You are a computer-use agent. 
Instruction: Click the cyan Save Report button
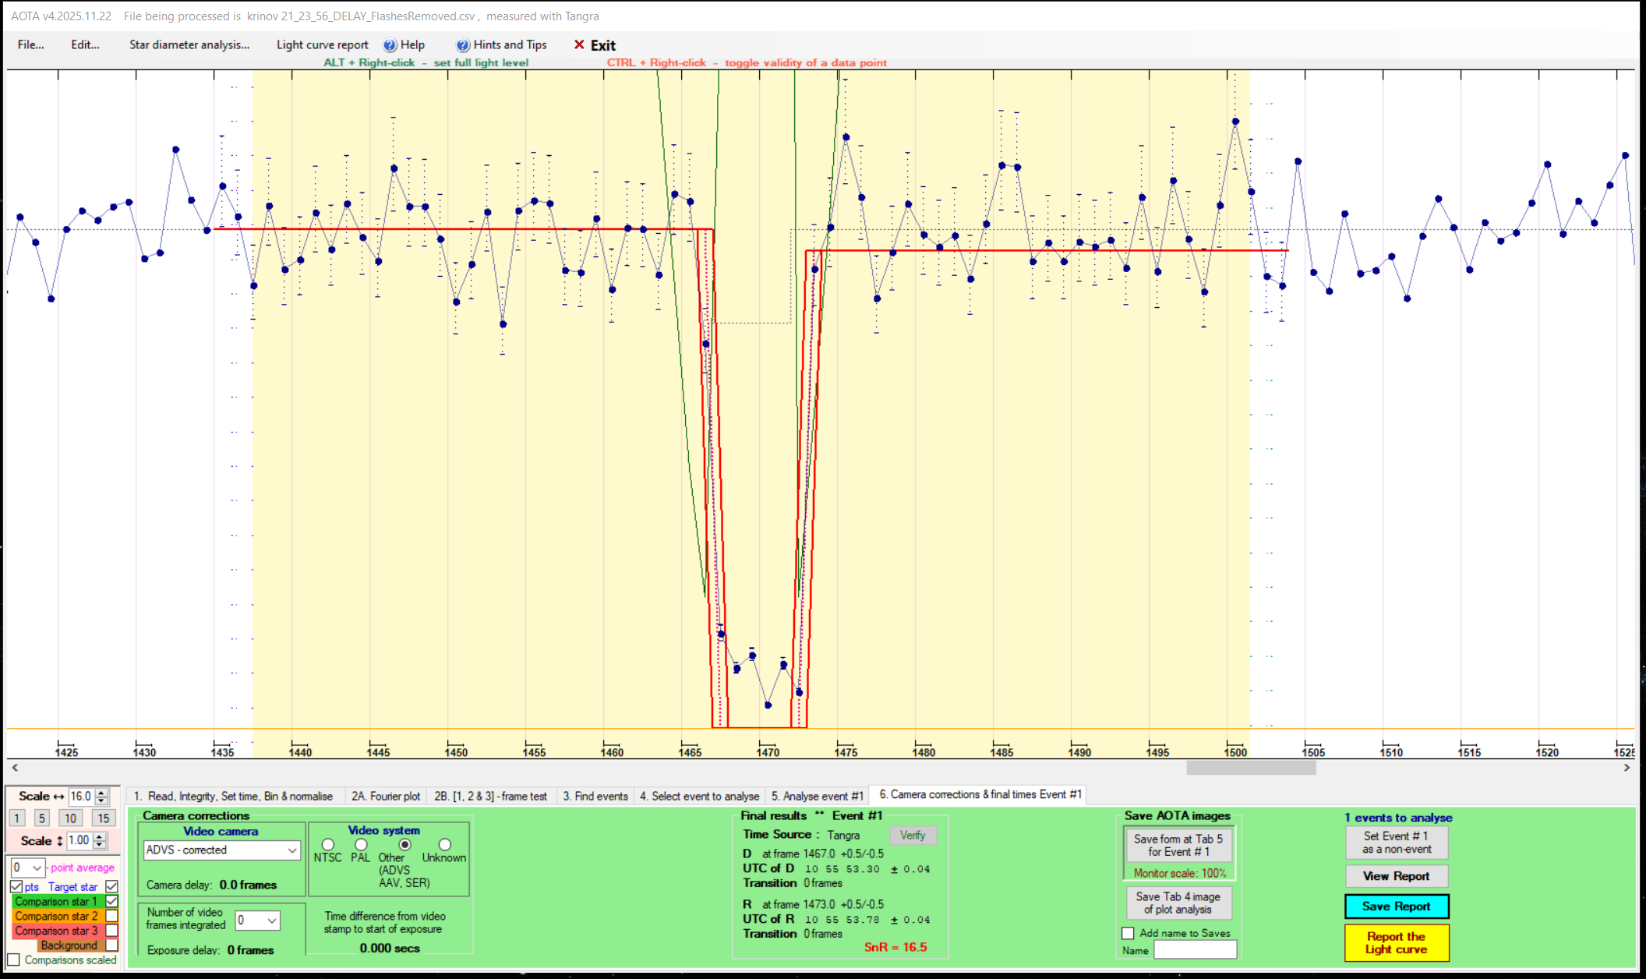(x=1396, y=906)
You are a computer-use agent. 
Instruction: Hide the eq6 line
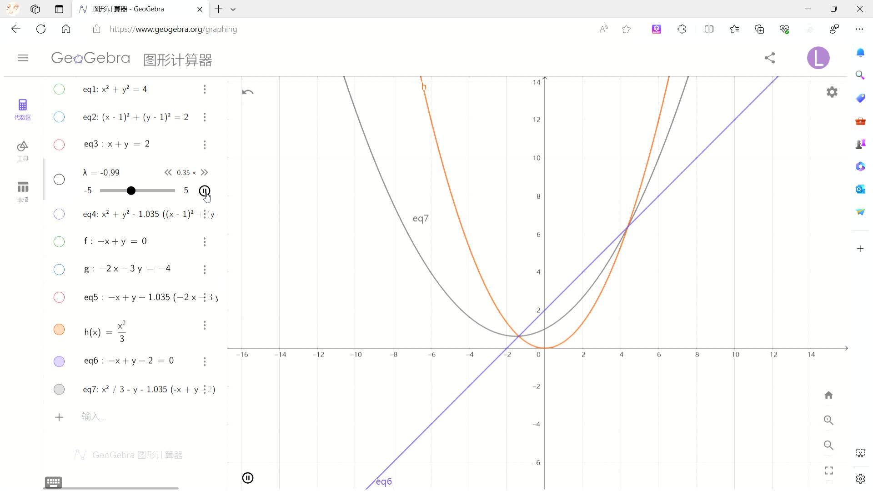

- - - - - - -

[WHAT IS NEEDED]: Take the line containing "Instruction: Click the" through the last line of the material and retype exactly those lines, both ends included, with no pictures.

[FINAL ANSWER]:
Instruction: Click the cyan Save Report button
(x=1396, y=906)
You are a computer-use agent. 
Instruction: Hide the eq6 line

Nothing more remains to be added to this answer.